◆ **Aim of the task**: Start to finish, reproduce the records below with nothing missing.

*** Exercise materials Section Begins ***

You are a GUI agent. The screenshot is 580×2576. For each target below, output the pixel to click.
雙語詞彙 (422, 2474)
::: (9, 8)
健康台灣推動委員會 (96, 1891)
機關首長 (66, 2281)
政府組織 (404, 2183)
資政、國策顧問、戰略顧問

*** Exercise materials Section Ends ***

◆ **Solved exercise**:
You are a GUI agent. The screenshot is 580×2576. For each target below, output the pixel to click.
雙語詞彙 (422, 2474)
::: (9, 8)
健康台灣推動委員會 (96, 1891)
機關首長 (66, 2281)
政府組織 (404, 2183)
資政、國策顧問、戰略顧問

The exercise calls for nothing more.